====== EXTRACT TO READ ======
Despite dire predictions and mountains of hype, the world failed to end and the Sun rose on the 1st of January in 2000. Yet, for many people in the computing industry, I imagine it felt as if their worlds were indeed ending. Starting in March of 2000, the dot com bubble peaked, burst, and a long market decline began. On the 14th of April in 2000 (a Friday), the Nasdaq fell 9% bringing the total drop for that week to 25%. With stocks falling and companies hurting, people began selling their positions to cover taxes. By November, dot com stocks as an aggregate had lost around 75% of their value. These losses continued right on through the New Year.

While the rest of the industry was hurting, Intel was building. As Intel saw it, only 10% of the human population had internet access, and only around 500 million PCs were in use around the globe. The market could still grow. Intel spent $7.3 billion on capital expenditure during 2001. Quite a bit of this was on fabs as the company built out their 130nm capacity and transitioned to 300mm wafers from 200mm wafers. The company also spent $3.8 billion on R&D, and this resulted in Intel producing silicon gates just 20nm wide capable of switching more than a trillion times each second.

On the 21st of May in 2001, Intel released NetBurst-based Xeons clocked at up to 1.7GHz as well as the Intel 860 chipset to accompany them. The chipset supported sockets 603 and 604, up to 4GB of RDRAM in a dual channel configuration with ECC, AGP 4X, and an effective FSB speed of 400MHz.
====== DATASET SECTION ======
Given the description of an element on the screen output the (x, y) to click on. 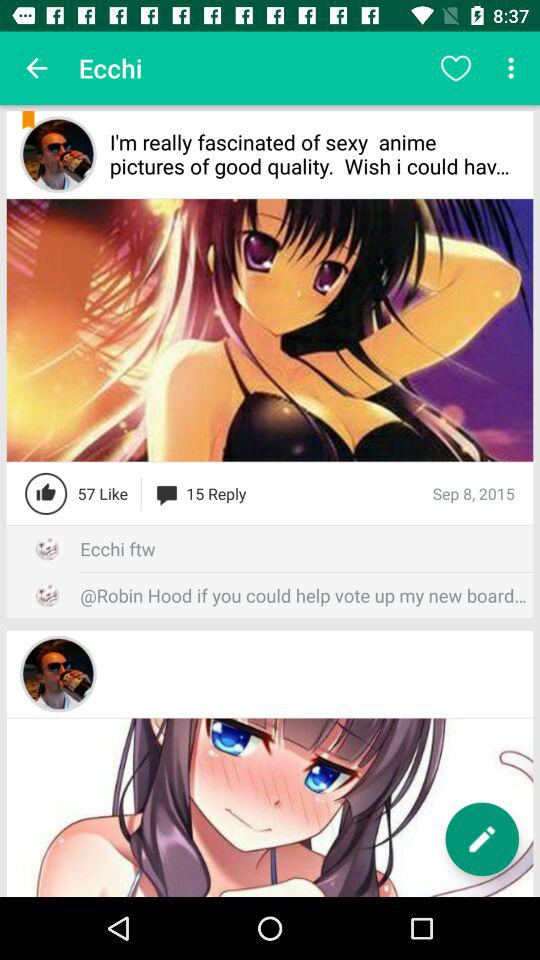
======
▶ EXERCISE INSTRUCTIONS:
A) Write out the part of the Intel history text that starts with the words containing "While the rest" and ends with "times each second.".
B) According to the Intel history text, how much did Intel spend on capital expenditure during 2001?

▶ FINAL ANSWERS:
A)
While the rest of the industry was hurting, Intel was building. As Intel saw it, only 10% of the human population had internet access, and only around 500 million PCs were in use around the globe. The market could still grow. Intel spent $7.3 billion on capital expenditure during 2001. Quite a bit of this was on fabs as the company built out their 130nm capacity and transitioned to 300mm wafers from 200mm wafers. The company also spent $3.8 billion on R&D, and this resulted in Intel producing silicon gates just 20nm wide capable of switching more than a trillion times each second.

B) $7.3 billion